• **Exercise requirements**:
In the data below, find each line containing the string "computer" and return it.

(Dataset entries)
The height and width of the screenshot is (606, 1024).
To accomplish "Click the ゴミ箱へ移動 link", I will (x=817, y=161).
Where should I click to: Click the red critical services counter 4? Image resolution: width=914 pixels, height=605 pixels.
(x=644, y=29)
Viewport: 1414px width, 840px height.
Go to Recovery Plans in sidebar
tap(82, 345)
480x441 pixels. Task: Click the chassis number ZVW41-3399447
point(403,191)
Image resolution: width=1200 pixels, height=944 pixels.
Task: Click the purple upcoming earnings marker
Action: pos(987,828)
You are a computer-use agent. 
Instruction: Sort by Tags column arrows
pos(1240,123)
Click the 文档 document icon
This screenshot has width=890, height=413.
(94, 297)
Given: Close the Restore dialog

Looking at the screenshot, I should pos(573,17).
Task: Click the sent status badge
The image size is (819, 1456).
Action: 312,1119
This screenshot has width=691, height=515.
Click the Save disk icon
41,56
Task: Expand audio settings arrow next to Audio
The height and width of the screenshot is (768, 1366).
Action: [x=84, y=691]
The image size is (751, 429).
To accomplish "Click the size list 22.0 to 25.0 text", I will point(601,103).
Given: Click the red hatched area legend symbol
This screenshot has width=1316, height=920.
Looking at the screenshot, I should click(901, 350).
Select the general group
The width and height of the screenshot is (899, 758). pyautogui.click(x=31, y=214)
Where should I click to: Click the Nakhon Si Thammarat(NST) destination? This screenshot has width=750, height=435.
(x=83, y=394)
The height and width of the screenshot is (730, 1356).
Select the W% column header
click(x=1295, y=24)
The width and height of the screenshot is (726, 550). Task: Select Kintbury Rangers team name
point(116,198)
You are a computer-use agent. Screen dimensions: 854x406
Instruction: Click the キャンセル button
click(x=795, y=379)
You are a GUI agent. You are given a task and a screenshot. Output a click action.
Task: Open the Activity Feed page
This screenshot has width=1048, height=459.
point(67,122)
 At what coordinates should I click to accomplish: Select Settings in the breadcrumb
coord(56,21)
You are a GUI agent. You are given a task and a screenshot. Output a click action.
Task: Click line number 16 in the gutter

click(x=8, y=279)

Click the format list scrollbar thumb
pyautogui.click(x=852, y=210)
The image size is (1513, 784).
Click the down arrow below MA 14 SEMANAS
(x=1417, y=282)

• **Your solution**:
You are a computer-use agent. 
You are a computer-use agent. Screen dimensions: 854x406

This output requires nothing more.